創作について

日常的なものの見方

ツイッターのタイムラインに「〇〇さんがいいねしました」と出てきます。
昼寝をしてしまいボーッとそれを眺めていたら「〇〇さんがいいねしてしまった」と空目してしまいました。
人間の目とはなんていい加減なんだと思いました。

プロは資料を見ながら描く

絵を描いているときは、特にこれを痛感します。
頭の中のイメージで描くと8割上手く描けません。
プロな方ほど、資料を用意してそれを見ながら絵を描きます。モチーフの画像や現物を探したり、自撮り棒を使いキャラと同じポーズを撮影します。
カンニングでもなんでもなく、むしろ教科書のようなものです。仕上がりは雲泥の差になります。
そのくらい、自分のことなど信じることはできません。
何も見ずにスラスラ描いている人がいるとすれば、その人は以前に膨大な数の絵を描いてきたということです。手が覚えているから描けるのです。

普段私たちは物を見ない

いつも見ているはずのものでも、ジーッと観察してみるとその都度新たな発見があります。
実はこういう質感だったのか、こういう仕組みだったのか。モチーフの精密な情報を理解してこそ絵に落とし込むことができます。(絵柄にもよりますが)
デッサン経験者はこの感覚を味わったことがあると思います。
いかに普段、私たちは物を見ていないかの証明にもなります。

絵描きの日常の見え方

常日頃絵を描いている人は、日常生活でも頭の中で絵を描いています。目に入るものすべてに、自分ならどう描くか、これはどう描くかなど思考してしまうのです。この考えは物を見ているのかどうかは個人によって違うでしょう。

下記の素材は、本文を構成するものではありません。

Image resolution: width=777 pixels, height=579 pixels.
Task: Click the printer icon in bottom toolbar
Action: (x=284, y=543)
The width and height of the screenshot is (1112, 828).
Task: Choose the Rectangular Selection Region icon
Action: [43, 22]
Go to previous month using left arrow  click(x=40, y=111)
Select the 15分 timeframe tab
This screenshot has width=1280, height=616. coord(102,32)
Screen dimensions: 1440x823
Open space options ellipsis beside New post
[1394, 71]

輪郭をなぞってモチーフを縁取る人もいれば、中心から絵の具を塗りたくったイメージを持つ人もいます。

だからこそ、常に何かをジーッと見ていなけれいけないのかと言われても、別にそうはなりません。
私は外に出て風景を見ると、「ここが消失点か」など考えることは少々ありますが、ほとんどは何も考えていません。気分転換と思って出かけているので。
ものを観察するにもいくらか脳を使うことになります。1日のうちに人が選択する数は決まっているといいますが、考える数も決まっていると思います。昼間に何かしら作業に没頭すると、夜は何も考えられません。

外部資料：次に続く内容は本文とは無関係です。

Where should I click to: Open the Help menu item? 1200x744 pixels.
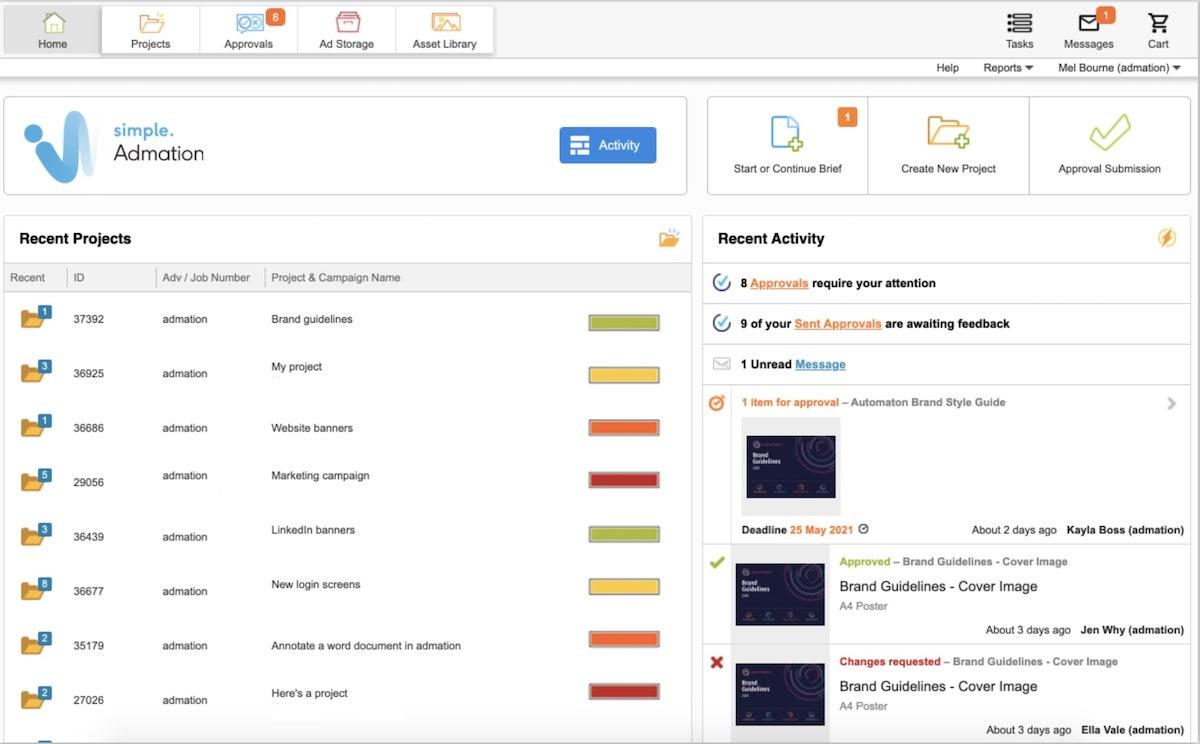pos(947,68)
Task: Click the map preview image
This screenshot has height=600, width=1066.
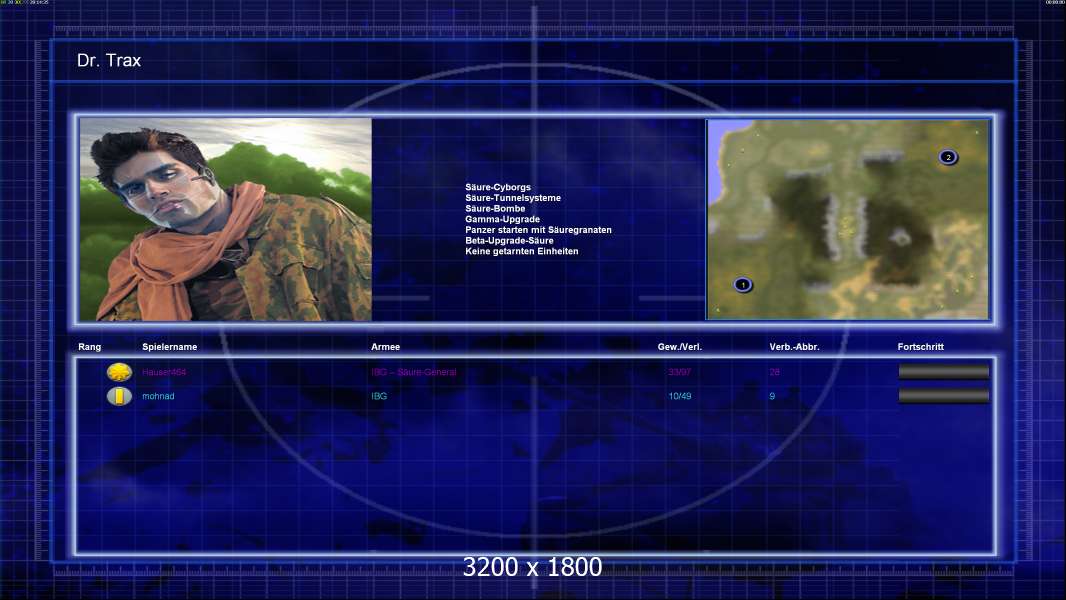Action: click(848, 219)
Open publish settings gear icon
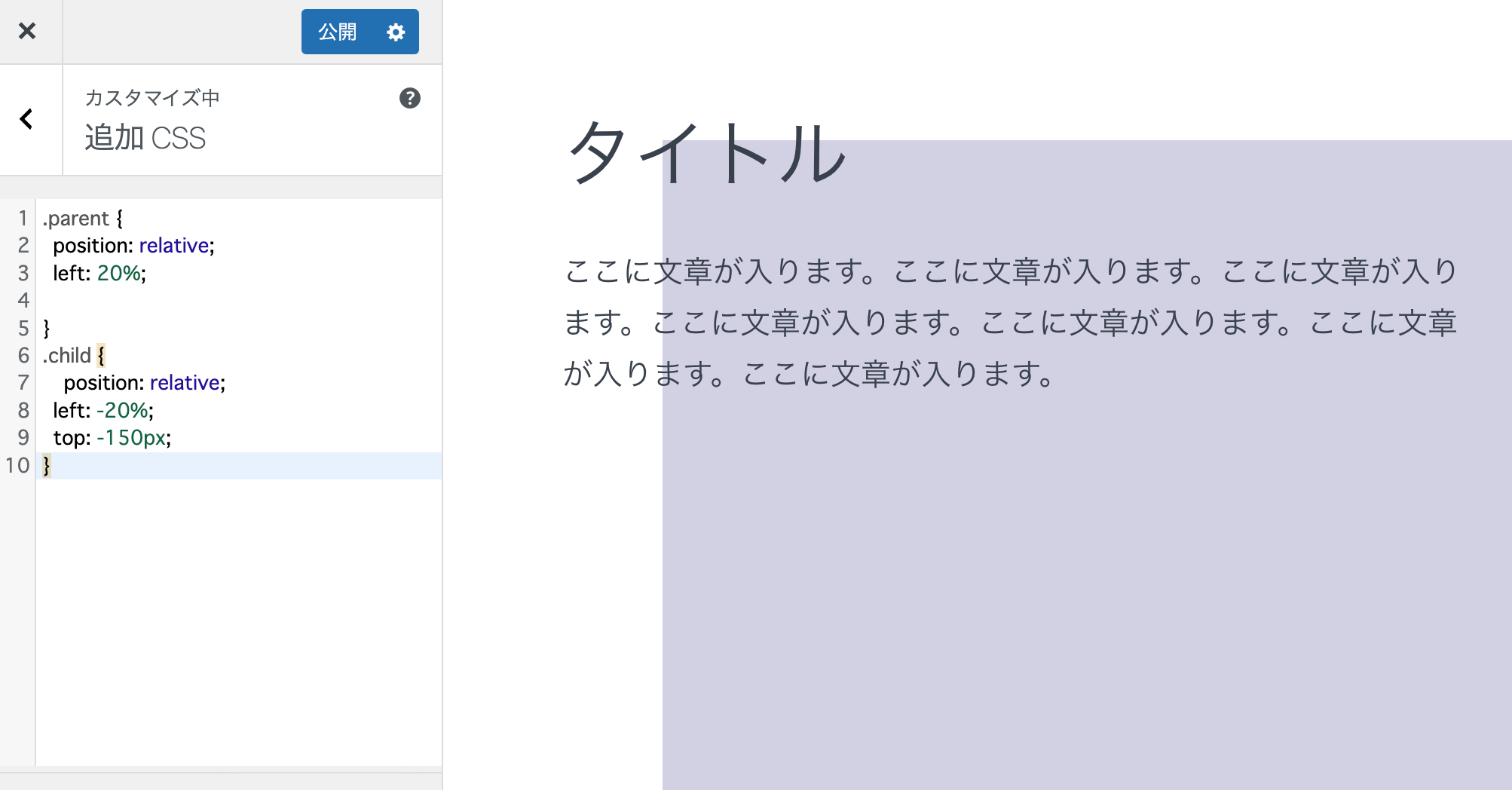 pyautogui.click(x=396, y=32)
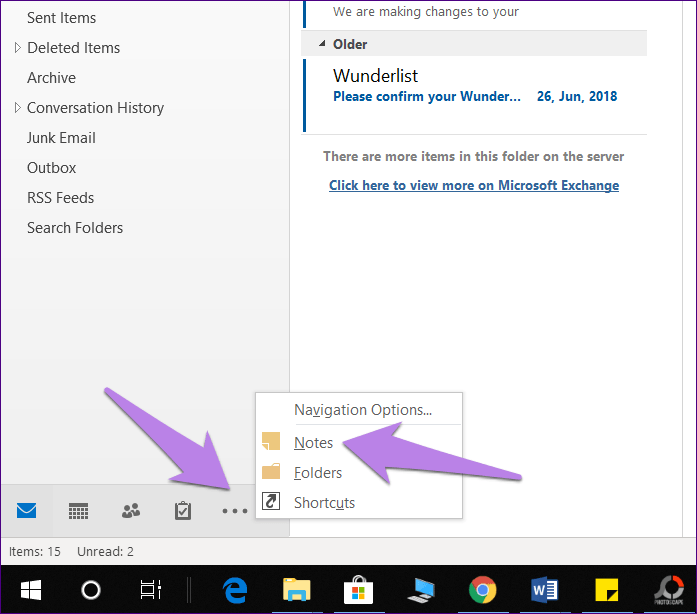Switch to the Calendar view icon

tap(78, 511)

人はものを曖昧に見ているのは確かですが、それは脳の負荷を最小限に保っているからになります。
実際に絵を描く時に脳をフル回転させて、隅から隅まで観察して描くことに集中すればいいと思います。でないと身体が持ちません。

ものの見方は人それぞれでしょうが、どうせなら長い時間絵を描き続けられるように、無理のない範囲で観察、行動していきたいですね。